Infelizmente, a felicidade foi de pouca duração. Mal voltáramos para casa do passeio em volta dos escolhos, a sequência do dia anterior se estabeleceu novamente: depressão e medo, esperança, euforia, desânimo profundo e indiferença apática.

Devia, no entanto, ser ao mesmo tempo um dia bastante trabalhoso, e todos nos armamos com uma grande energia a fim de poder enfrentar as fadigas que nos esperavam e que traria a todos um alívio todo particular.

Após o café da manhã, nós nos dirigimos à caverna, onde o sr.
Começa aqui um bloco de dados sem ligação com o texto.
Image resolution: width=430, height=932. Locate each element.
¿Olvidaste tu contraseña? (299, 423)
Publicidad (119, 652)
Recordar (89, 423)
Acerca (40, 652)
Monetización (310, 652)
Trelawny fez uma revisão ponto por ponto da colocação de todos os utensílios. Ao lado de cada peça, ele nos dava uma explicação quanto ao posicionamento. Tinha consigo os grandes rolos de papel, nos quais anotaria as proporções dos planos, os números e as figuras que se baseavam aproximadamente nos apontamentos dele próprio e nos de Corbeck. Da coleção, como dito por ele, faziam parte todos os hieróglifos dos muros, tampos e chão da caverna no Vale do Mago. Mesmo que não tivéssemos ao nosso dispor os planos dimensionados por escritos e símbolos crípticos, teria sido possível colocar cada peça em seu devido lugar.